Revisiting BFloat16 Training
- URL: http://arxiv.org/abs/2010.06192v2
- Date: Sun, 7 Mar 2021 06:24:07 GMT
- Title: Revisiting BFloat16 Training
- Authors: Pedram Zamirai, Jian Zhang, Christopher R. Aberger, Christopher De Sa
- Abstract summary: State-of-the-art generic low-precision training algorithms use a mix of 16-bit and 32-bit precision.
Deep learning accelerators are forced to support both 16-bit and 32-bit floating-point units.
- Score: 30.99618783594963
- License: http://arxiv.org/licenses/nonexclusive-distrib/1.0/
- Abstract: State-of-the-art generic low-precision training algorithms use a mix of
16-bit and 32-bit precision, creating the folklore that 16-bit hardware compute
units alone are not enough to maximize model accuracy.
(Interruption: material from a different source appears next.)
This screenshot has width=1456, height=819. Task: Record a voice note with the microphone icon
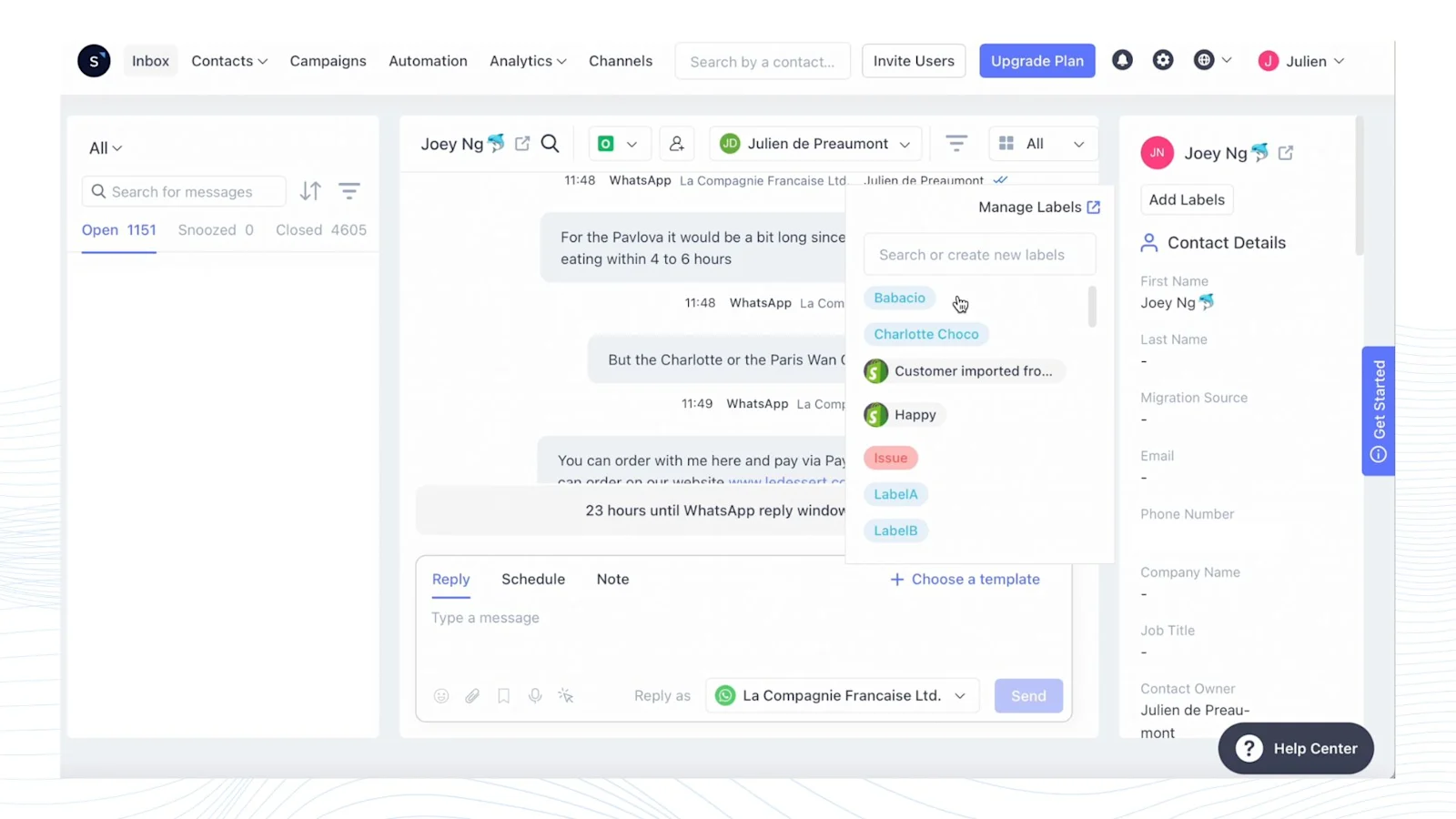[534, 695]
As a result, deep
learning accelerators are forced to support both 16-bit and 32-bit
floating-point units (FPUs), which is more costly than only using 16-bit FPUs
for hardware design. We ask: can we train deep learning models only with 16-bit
floating-point units, while still matching the model accuracy attained by
32-bit training? Towards this end, we study 16-bit-FPU training on the widely
adopted BFloat16 unit. While these units conventionally use nearest rounding to
cast output to 16-bit precision, we show that nearest rounding for model weight
updates often cancels small updates, which degrades the convergence and model
accuracy. Motivated by this, we study two simple techniques well-established in
numerical analysis, stochastic rounding and Kahan summation, to remedy the
model accuracy degradation in 16-bit-FPU training. We demonstrate that these
two techniques can enable up to 7% absolute validation accuracy gain in
16-bit-FPU training. This leads to 0.1% lower to 0.2% higher validation
accuracy compared to 32-bit training across seven deep learning applications.